Responsible Investor reached out to the UK’s 10 largest asset managers to gather their views on ethnicity pay gaps.
M&G reported its ethnicity pay gap for the first time this year, revealing that its mean ethnicity pay gap in 2021 stands at 5.7 percent and its gender pay gap at 29.3 percent.
Abrdn was the only asset manager to provide a detailed comment. JPMorgan Asset Management declined to comment. The remaining asset managers did not provide a comment ahead of publication or failed to respond to RI’s request for comment.
A spokesperson for Abrdn said that, where companies fall short on D&I expectations, Abrdn generally votes against the chair of the nominations committee or, where there is no option to do so, against the annual report and accounts. Abrdn adjusted its voting policy for this year’s AGM season to require boards of investee companies in the S&P 1500 and Russell 3000 to have at least one racially or ethnically diverse member, or otherwise face a vote against the nomination committee chair. This adjustment is in line with advisory firm ISS’s latest voting policy effective from February 2022.

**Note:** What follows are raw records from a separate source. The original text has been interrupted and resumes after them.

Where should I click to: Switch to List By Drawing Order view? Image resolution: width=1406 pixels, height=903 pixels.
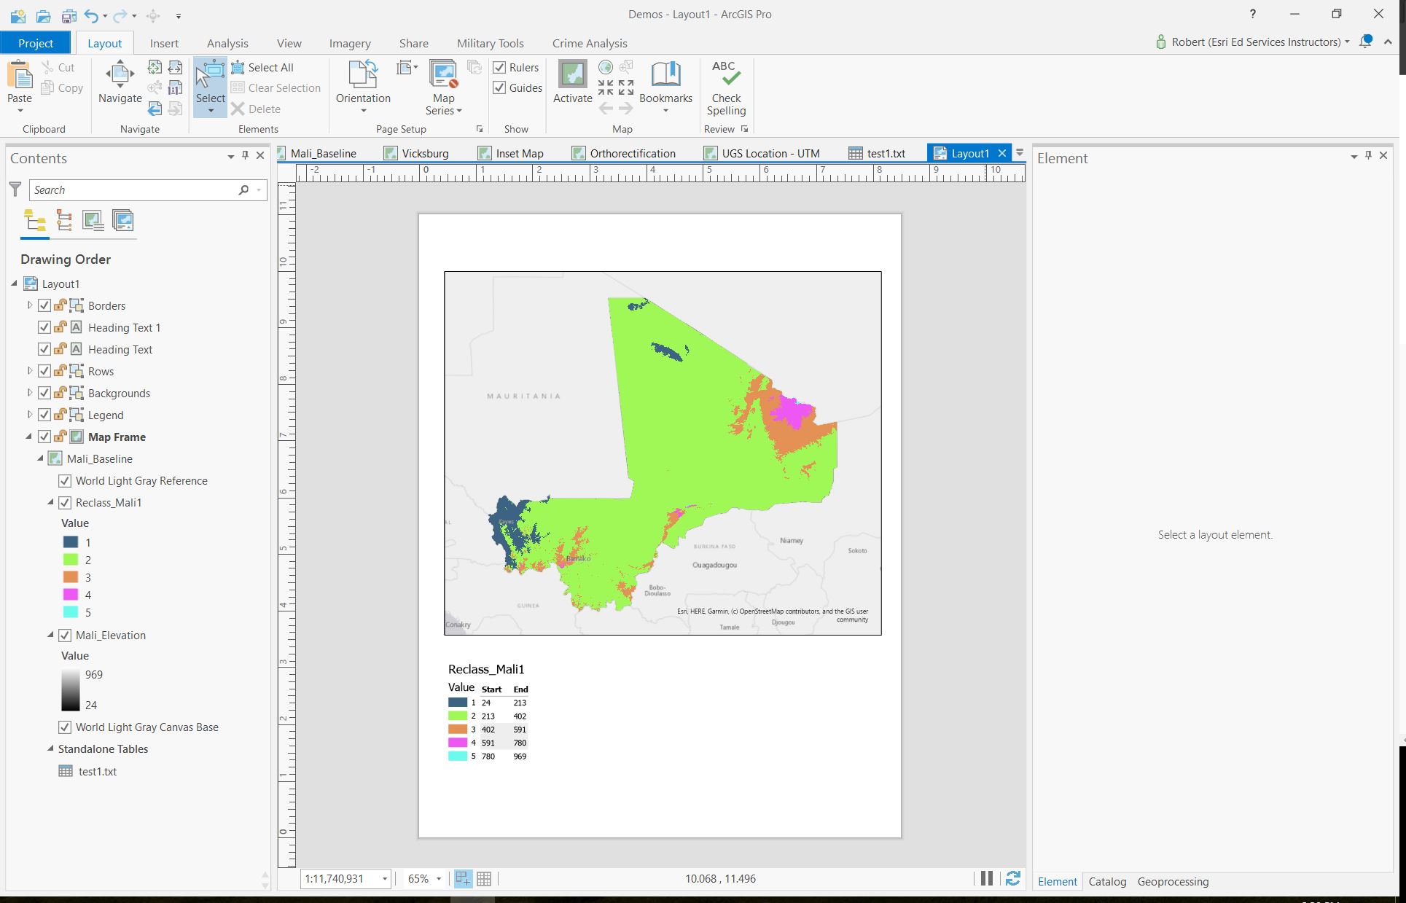34,221
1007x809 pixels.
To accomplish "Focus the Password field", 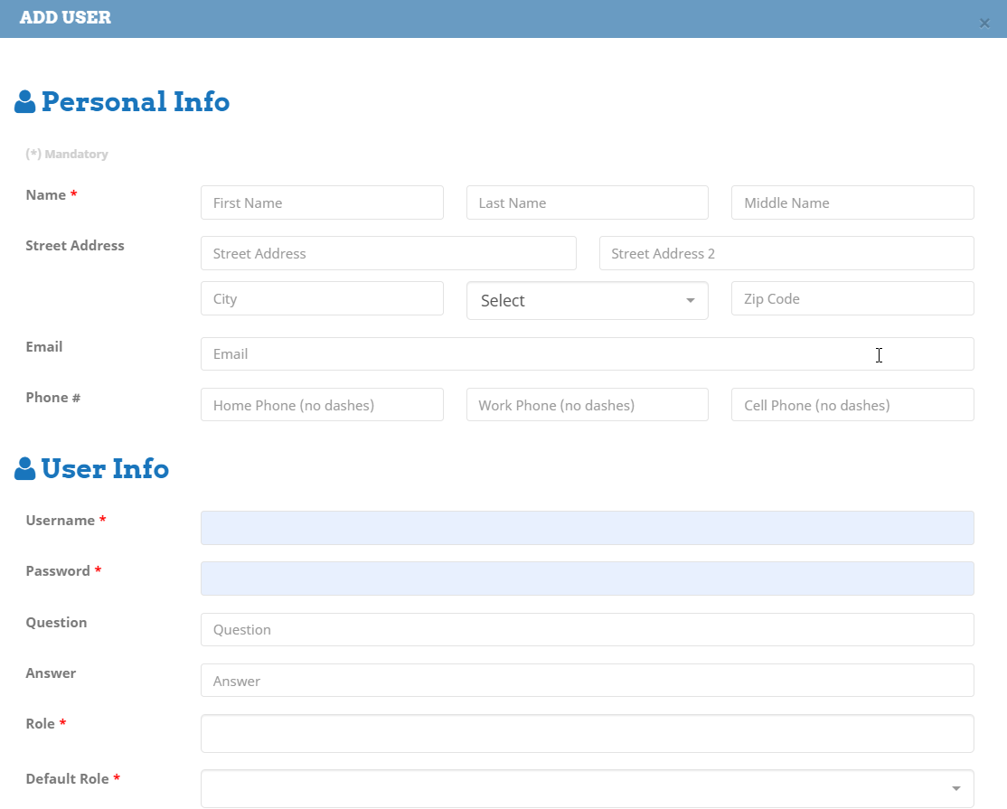I will coord(587,579).
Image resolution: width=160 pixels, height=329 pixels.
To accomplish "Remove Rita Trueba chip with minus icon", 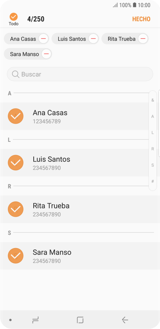I will coord(143,39).
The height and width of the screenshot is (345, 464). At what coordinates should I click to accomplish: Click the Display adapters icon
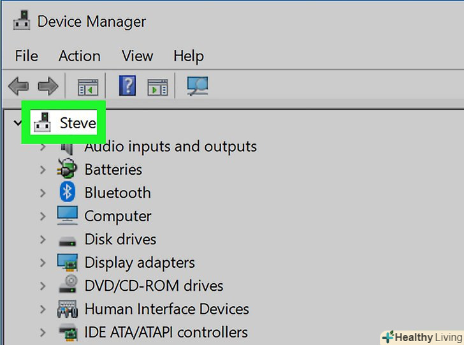click(x=68, y=263)
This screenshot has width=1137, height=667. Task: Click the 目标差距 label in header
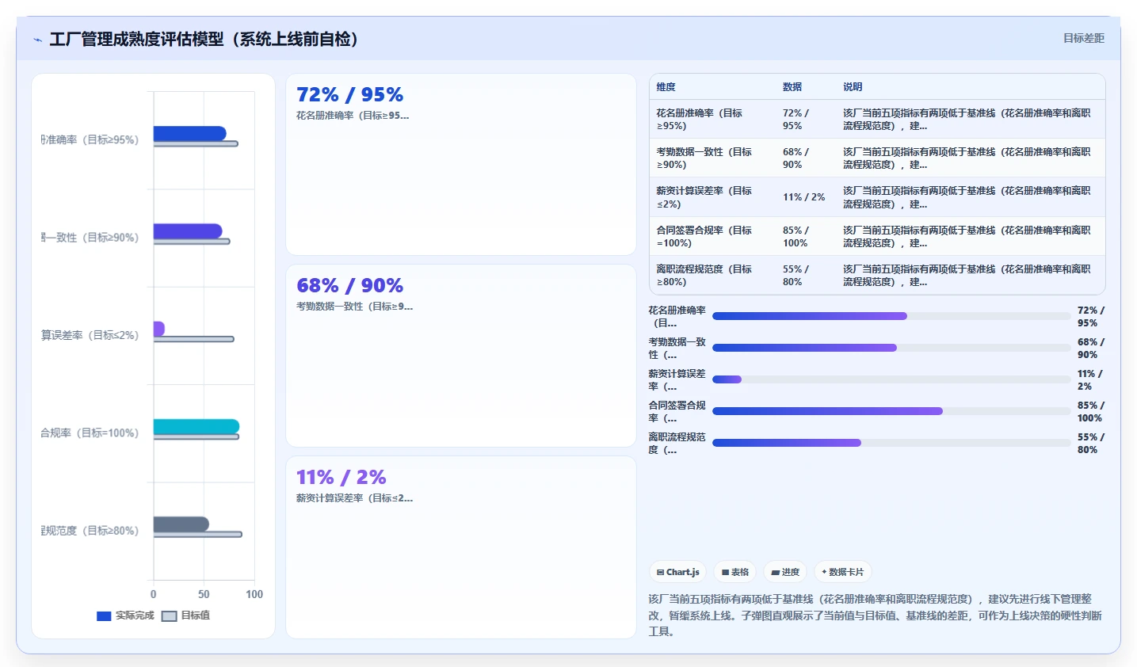(x=1083, y=38)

“Our business and the financial sector has a long way to go in achieving ethnic diversity and inclusion,” Abrdn’s spokesperson acknowledges. Since 2020, the asset manager has built capacity to collect ethnicity data and has encouraged its workforce to share data, albeit on a voluntary basis. Last year, it also agreed to publicly disclose workforce demographic data to the US Equal Employment Opportunity Commission (EEO-1 data) and has called on its US portfolio companies to do the same. The consolidated EEO-1 report is a comprehensive breakdown of a company’s workforce by race, ethnicity and gender on an annual basis.

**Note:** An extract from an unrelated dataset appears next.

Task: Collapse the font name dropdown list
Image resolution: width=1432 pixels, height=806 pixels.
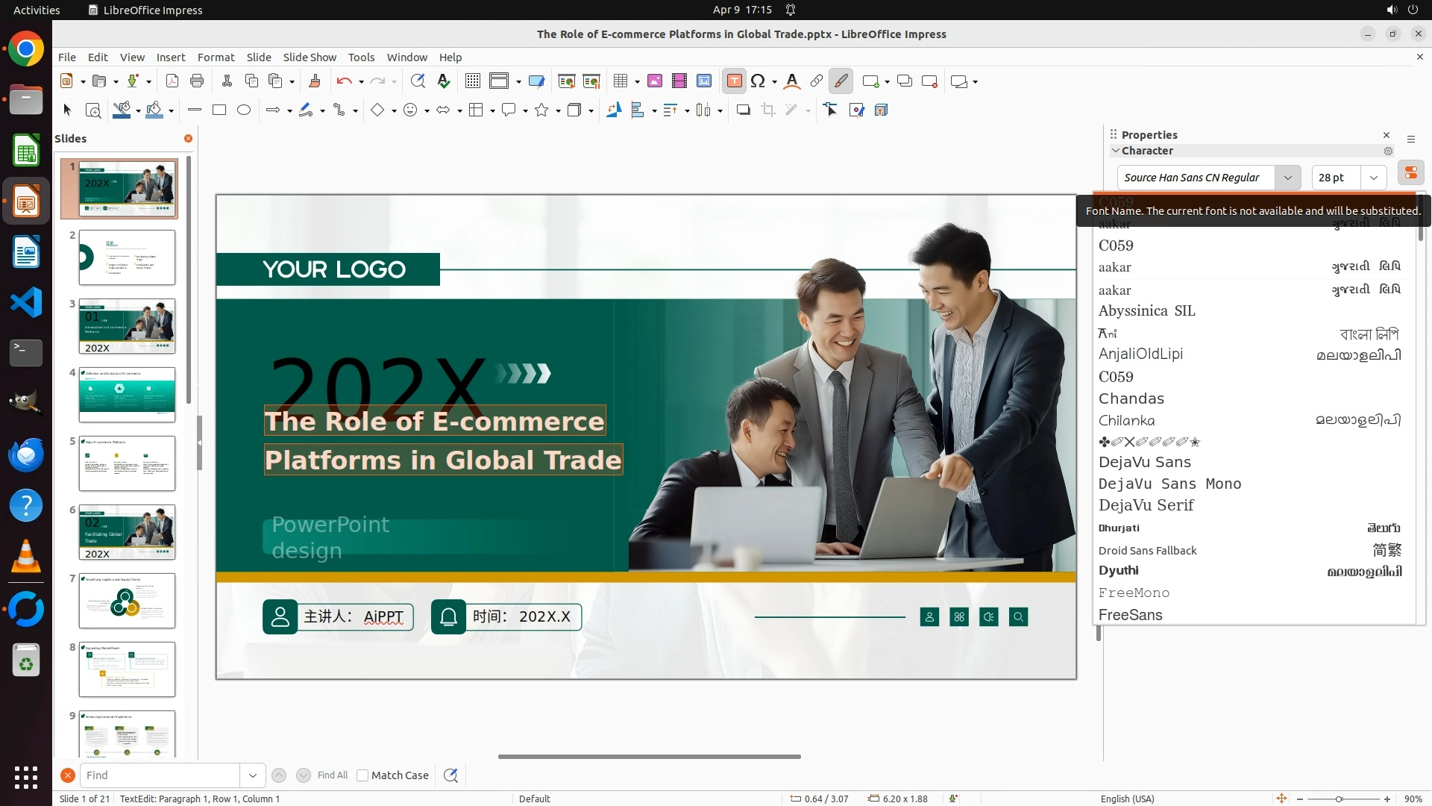Action: coord(1287,178)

In July 2020, the New York City Retirement System launched a campaign calling on firms in the S&P 100 index to publicly disclose their EEO-1 data. The initiative has so far gathered support from 85 companies.

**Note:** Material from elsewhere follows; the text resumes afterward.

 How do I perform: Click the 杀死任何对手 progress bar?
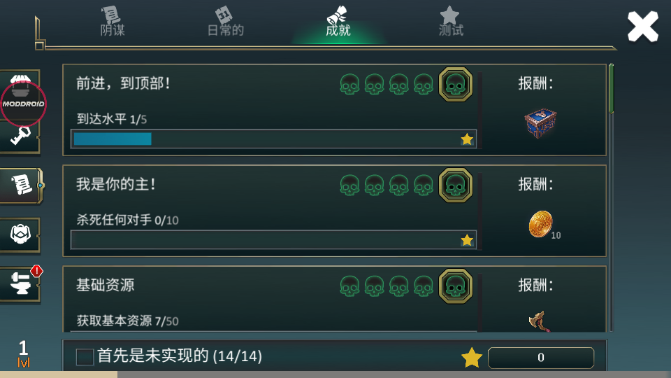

Still, some point out that ethnicity pay gap reporting is more difficult to implement than for gender pay gaps. There may be concerns related to the legality of storing racial and ethnic data across jurisdictions, and differences in breakdown of ethnic diversity across geographical regions would also form a hurdle, a senior corporate governance expert told RI. The expert added that recruitment and progression are more of an issue than equal pay as such, warning that pay gaps should not be misunderstood as lack of equal pay but as a lack of representation at senior level.
Rattan from London Business School acknowledges that pay gap reporting can be difficult when organisations do not have the necessary infrastructure in place, but notes that once this is put in place reporting can become a systematised process where efforts yield insights without sustained, added difficulty.
She suggests that organisations could devise a question that matches the way a given nation assesses race and diversity, but does not restrict people to just one answer. According to Rattan, the challenge will be in being able to compare different countries’ race and ethnicity pay gaps, and not in the collection of data to evaluate whether one exists.